学習用テキスト.

================

3 公益委員案及び労働者派遣法の抜本改についての徹底審議の重要性
(1)公労使の参加する労働政策審議会での徹底審議の重要性
 ア 労働政策審議会における公労使三者構成の意義・役割
 厚生労働省は、労働政策審議会における公労使三者構成の意義・役割について、下記のように説明している。


 「労使参加の下での政策決定―労働現場のルールは、現場を熟知した当事者である労使が参加して決めることが重要となります。国際労働機関(ILO)の諸条約においても、雇用政策について、労使同数参加の審議会を通じて政策決定を行うべき旨が規定されるなど、数多くの分野で、公労使三者構成の原則をとるように規定されています。そのために、労働分野の法律改正等については、労働政策審議会(公労使三者構成)における諮問・答申の手続が必要とされています。」
イ 労働者委員の反対を無視し、押し切って報告書をまとめることは許されない
「1 報告書骨子案(公益委員案)をめぐる審議の状況」で述べたように、現在、労働者委員は、公益委員案に反対している。しかも、その反対理由は、「無期雇用でもリーマン・ショックで9割以上が雇い止めされた。労組の意見聴取では実効性あるチェックにならない。」(新谷信幸・連合総合労働局長)、「派遣が例外にとどまらなくなり、使い捨てにされてしまう。」(清水謙一・全建総連書記次長)等、極めて合理的である。
 労働者委員の合理的な理由に基づく反対がある中で、その反対を無視し、押し切って労働力需給制度部会の報告書をまとめることは、上記の労働政策審議会における公労使三者構成の意義・役割に反する行為であり、とうてい許されない。

================

取り組む課題.
労働者派遣法の審議に関する文章を、最後の文の後から引き継いで書き進めてください。 このリストは、労働者派遣法の審議に関する文章とは関係がありません。

利用可能なデータ.
================

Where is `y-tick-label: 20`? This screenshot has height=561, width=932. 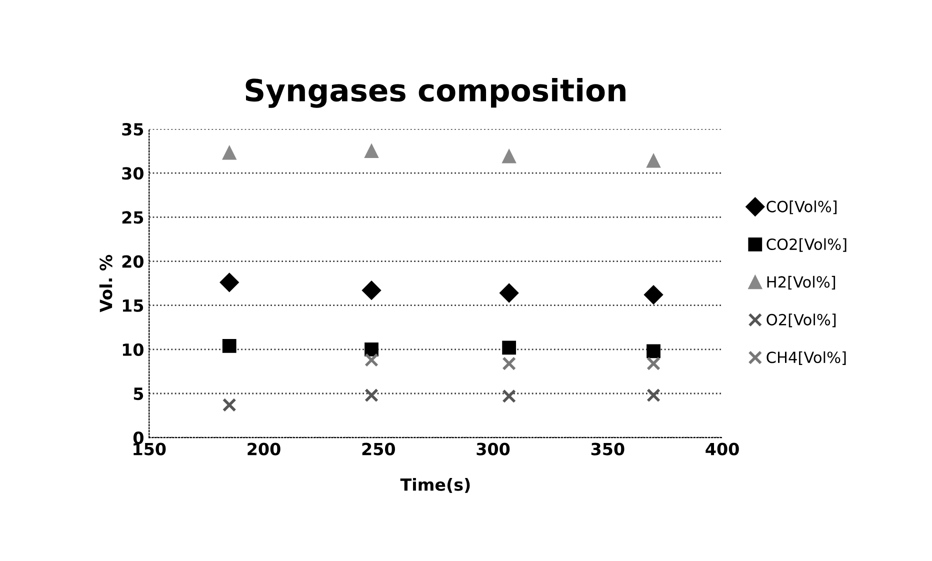 y-tick-label: 20 is located at coordinates (133, 262).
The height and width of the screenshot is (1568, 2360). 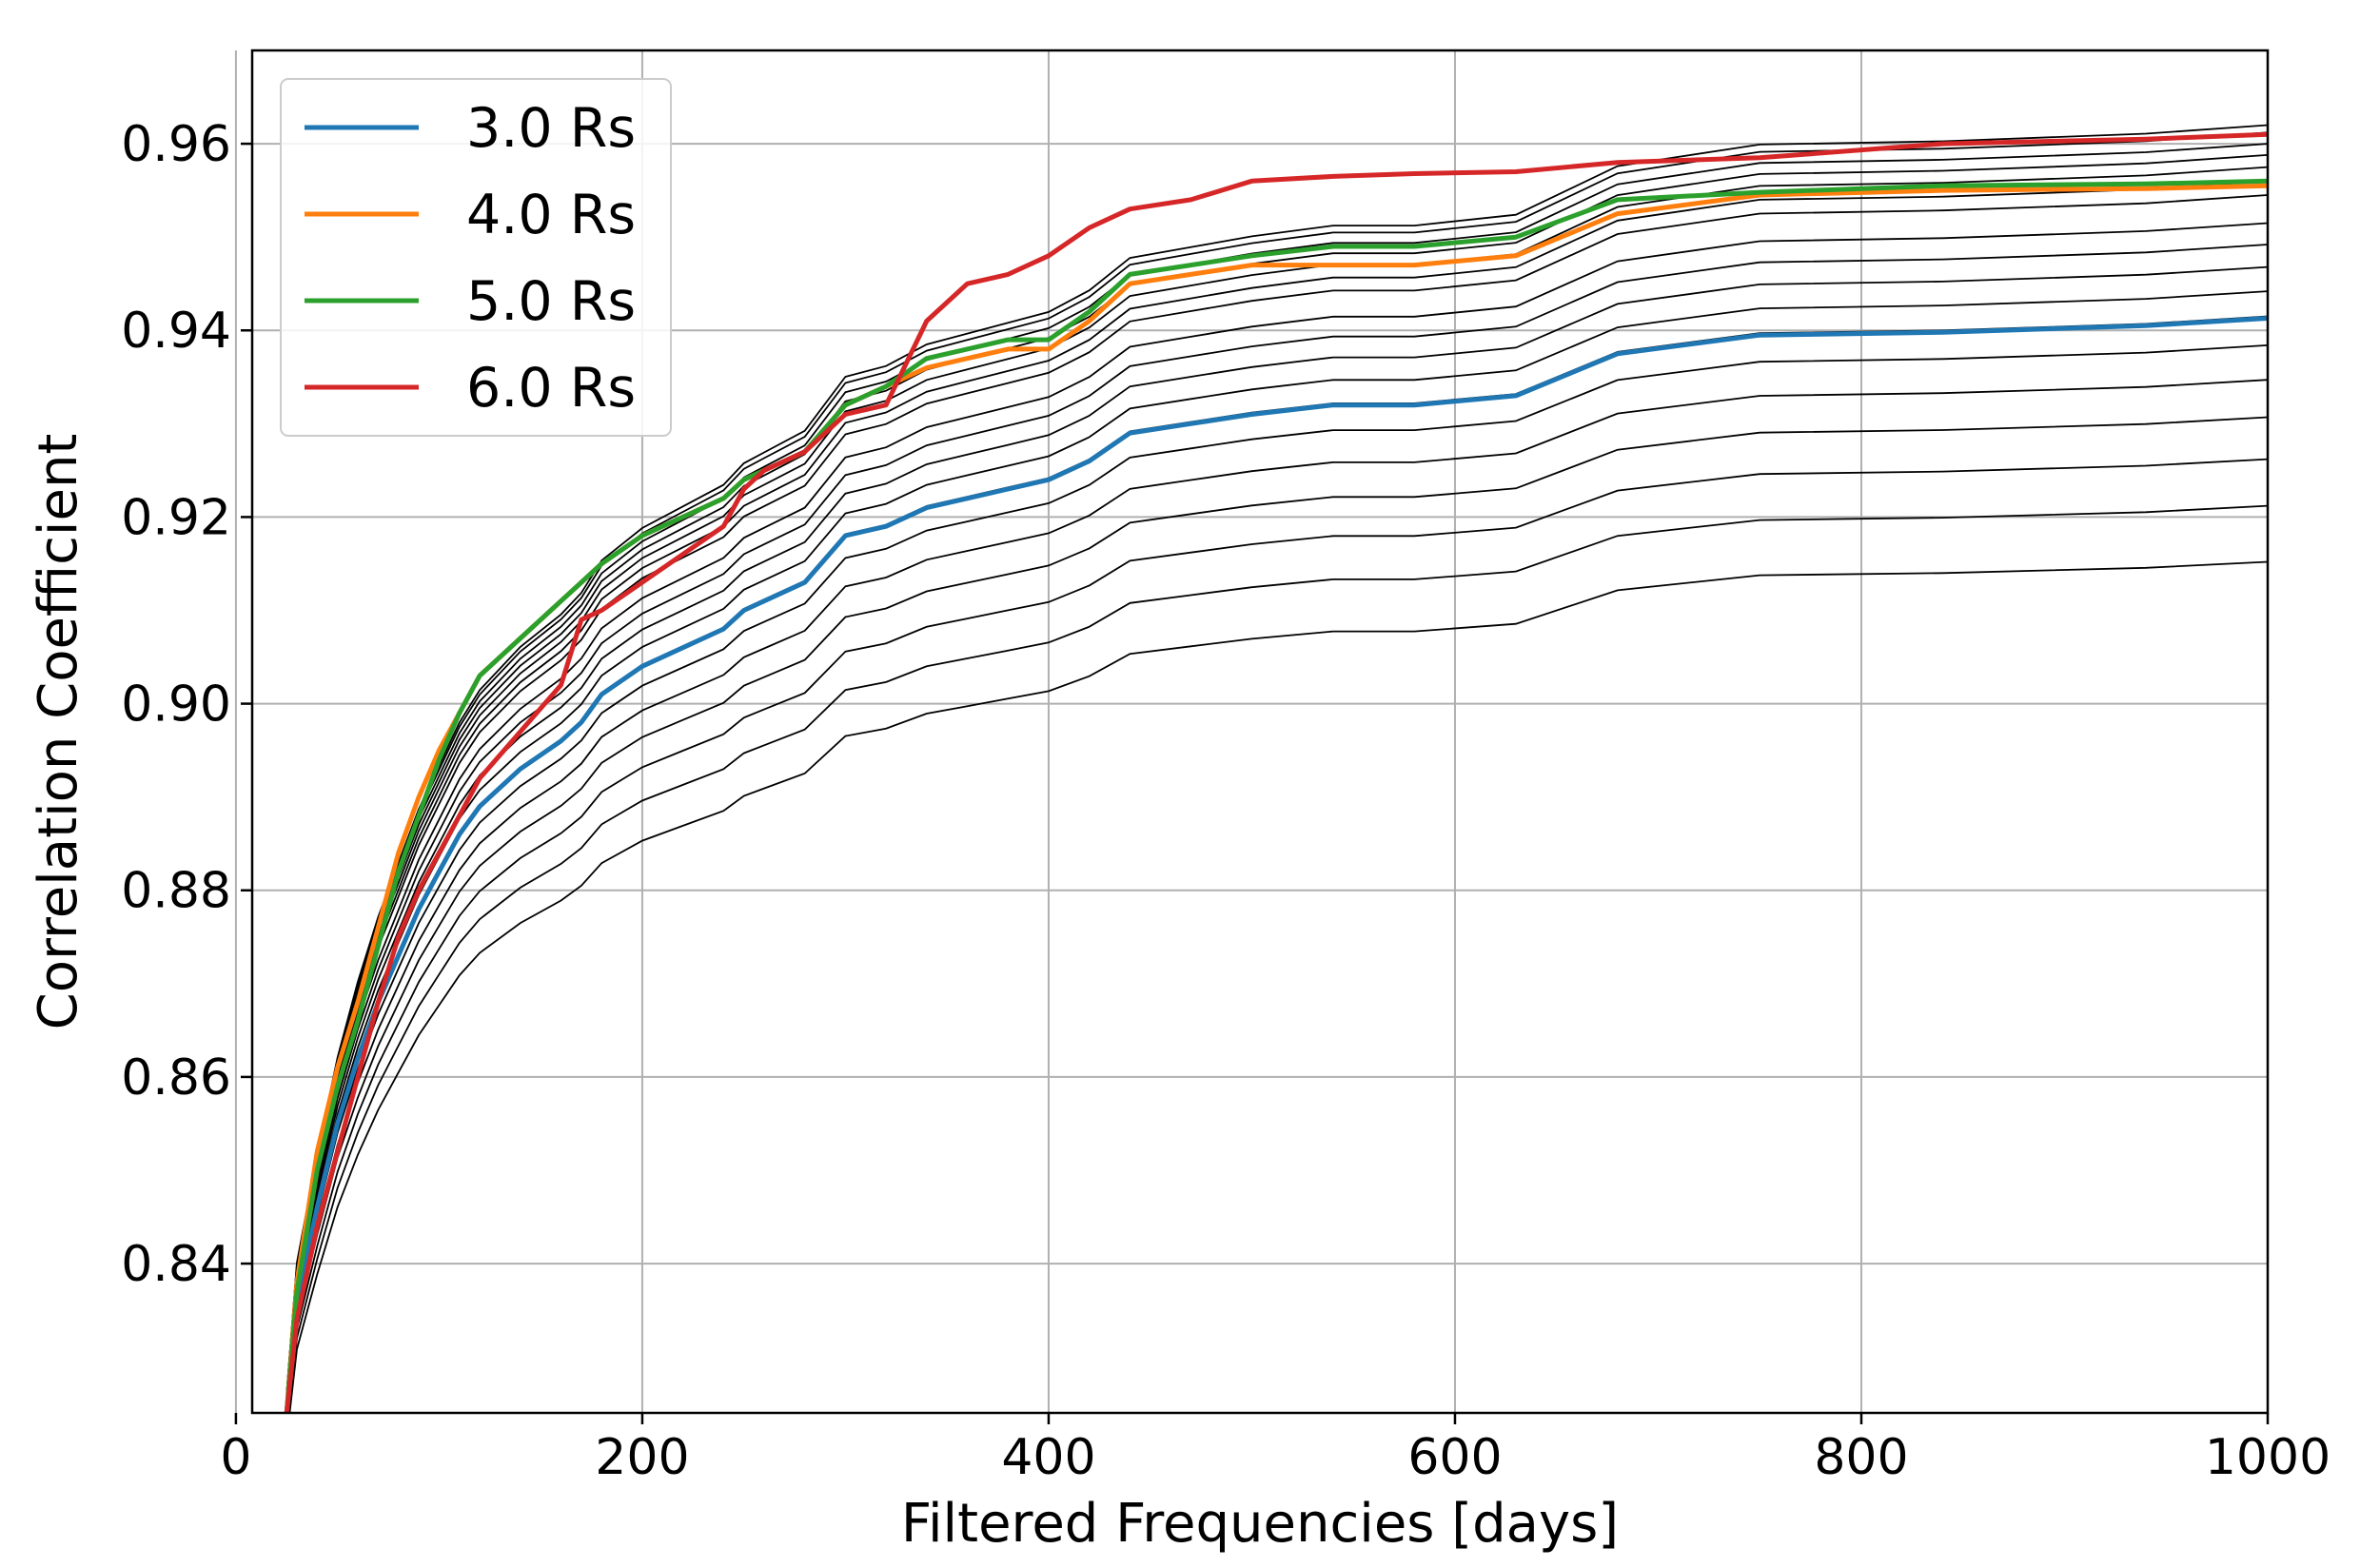 I want to click on x-tick-label: 600, so click(x=1455, y=1458).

================

この課題の解答.
(2)公益委員案の可否及び労働者派遣法の抜本改正の必要性について徹底審議することが重要
 ア 労働者派遣法の抜本改正の重要性
 自由法曹団は、派遣労働を恒常的・永続的な制度にし、労働者派遣法を大改悪する労働政策審議会職業安定分科会労働力需給制度部会の報告書骨子案(公益委員案)に反対し、その撤回を要求する。
 自由法曹団は、登録型派遣・製造業務派遣の全面禁止、労働者派遣の臨時的・一時的業務への限定、業務単位での派遣期間制限の厳格化、違法派遣の場合の正社員と同一の労働条件での直接雇用みなし制度、派遣労働者と派遣先の正社員との均等待遇等の労働者派遣法の抜本改正を強く要求する。
イ 徹底審議こそ重要
 いま、労働政策審議会労働力需給制度部会に求められていることは、労働者委員の反対を押し切って、公益委員案に基づいて報告書をまとめることではない。
 広く、派遣労働者、労働力需給制度部会に労働者委員を出していない労働組合の代表者、法律家団体の代表者等の意見を聞いて、報告書骨子案としての公益委員案の可否と公益委員案の対極にある上記労働者派遣法の抜本改正の必要性を検討することこそ、労働力需給制度部会に求められている。